Exercise input: Begin

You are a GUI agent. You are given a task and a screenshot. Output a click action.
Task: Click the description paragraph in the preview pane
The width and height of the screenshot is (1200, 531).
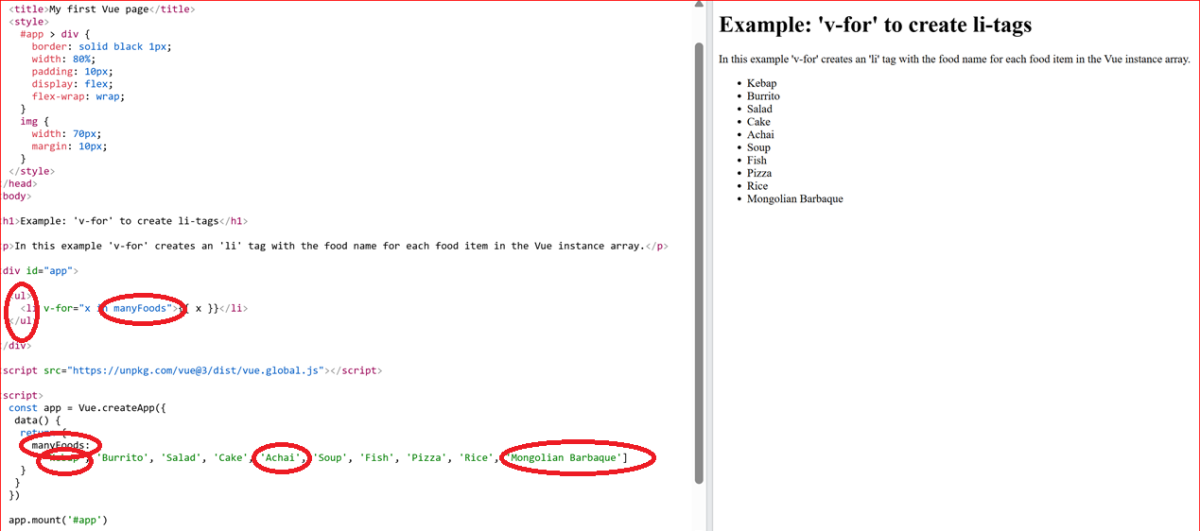[x=954, y=59]
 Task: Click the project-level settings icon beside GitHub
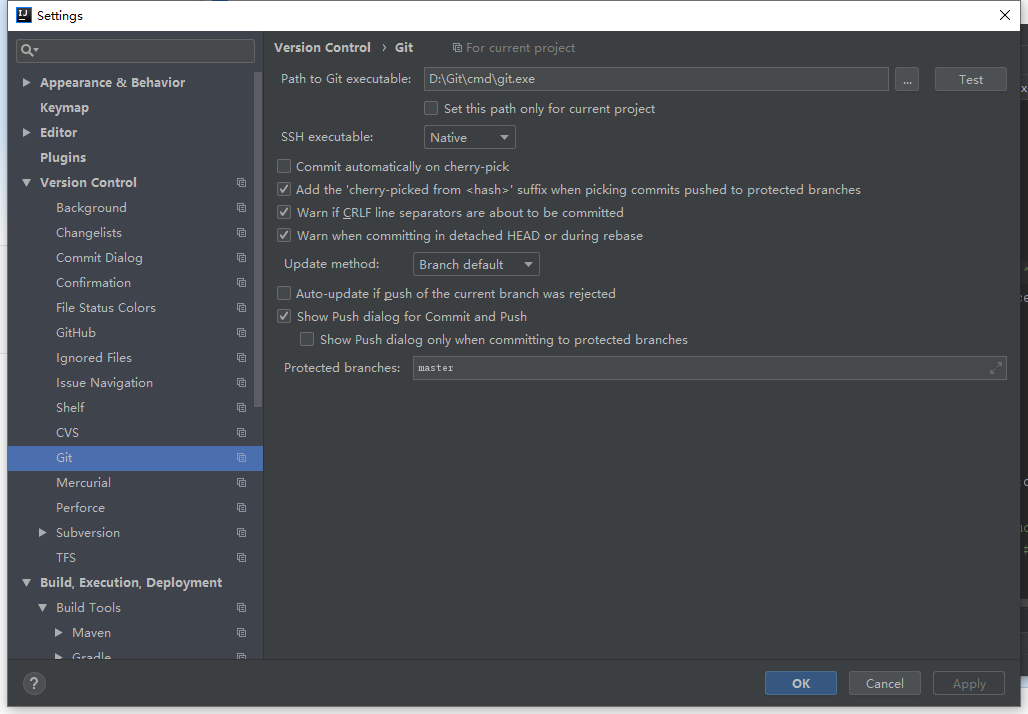pos(240,332)
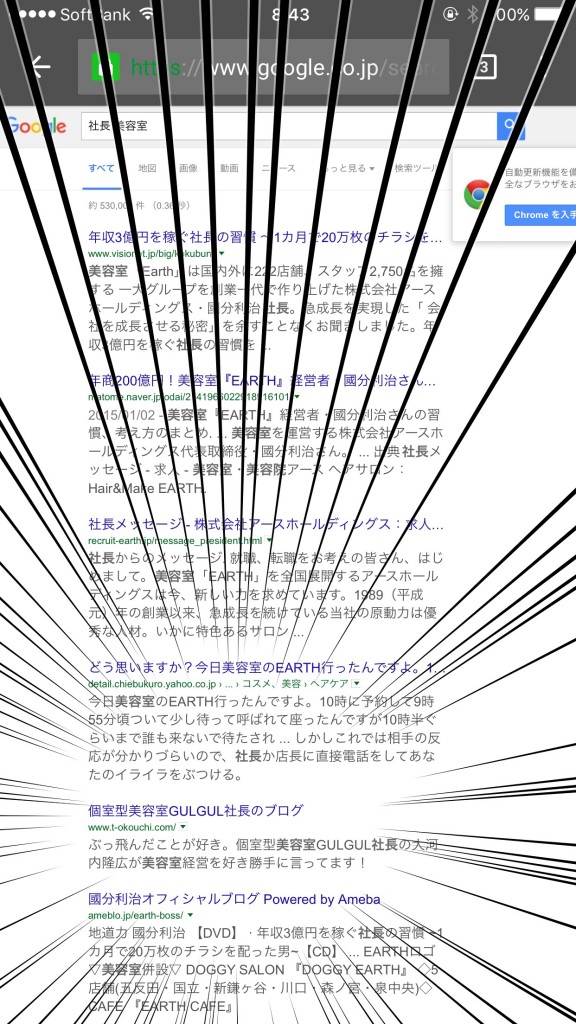Select the 動画 search tab
Viewport: 576px width, 1024px height.
(x=229, y=168)
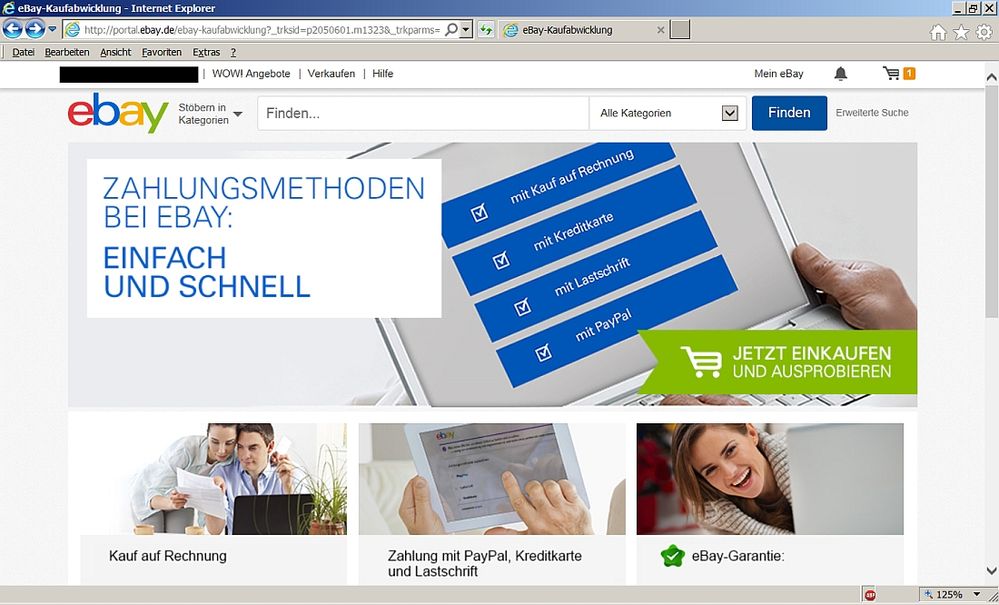Open the Extras menu
This screenshot has height=605, width=999.
click(x=205, y=51)
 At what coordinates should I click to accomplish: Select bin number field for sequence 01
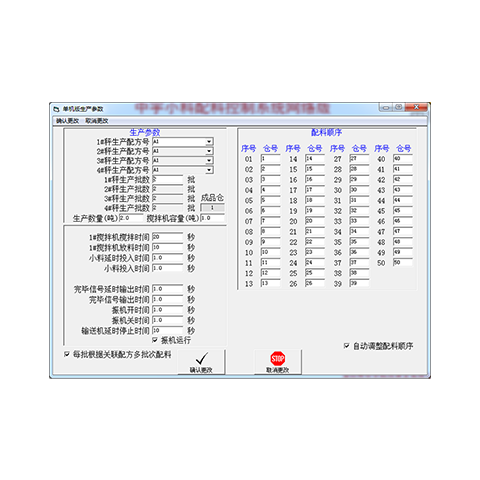270,159
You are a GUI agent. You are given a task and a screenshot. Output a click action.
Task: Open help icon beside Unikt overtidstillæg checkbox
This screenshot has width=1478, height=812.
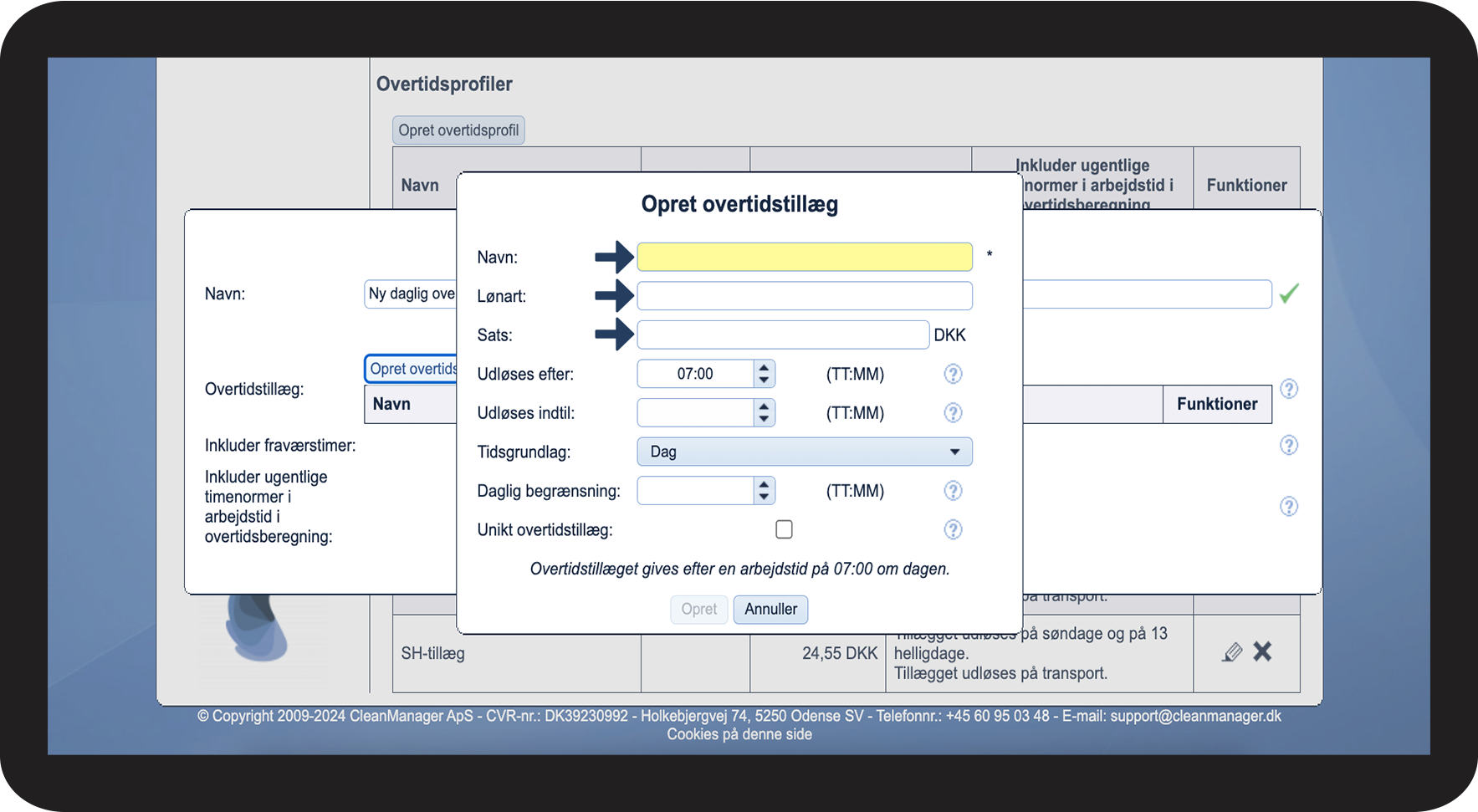953,529
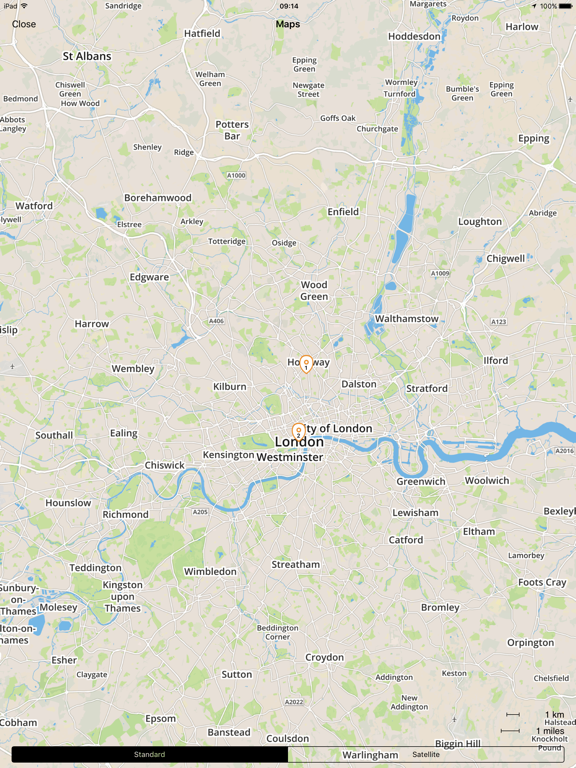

Exercise input: End

Task statement: Reproduce the data above line for line, excluding every picture.

Result of the exercise:
You are a GUI agent. You are given a task and a screenshot. Output a click action.
Task: Click the description paragraph in the preview pane
The width and height of the screenshot is (1200, 531).
[x=954, y=59]
 Task: Click the project-level settings icon beside GitHub
pos(240,332)
Select the 動画 search tab
Viewport: 576px width, 1024px height.
(x=229, y=168)
Open the Extras menu
This screenshot has height=605, width=999.
click(x=205, y=51)
 At what coordinates should I click to accomplish: Select bin number field for sequence 01
270,159
You are a GUI agent. You are given a task and a screenshot. Output a click action.
Task: Open help icon beside Unikt overtidstillæg checkbox
This screenshot has width=1478, height=812.
953,529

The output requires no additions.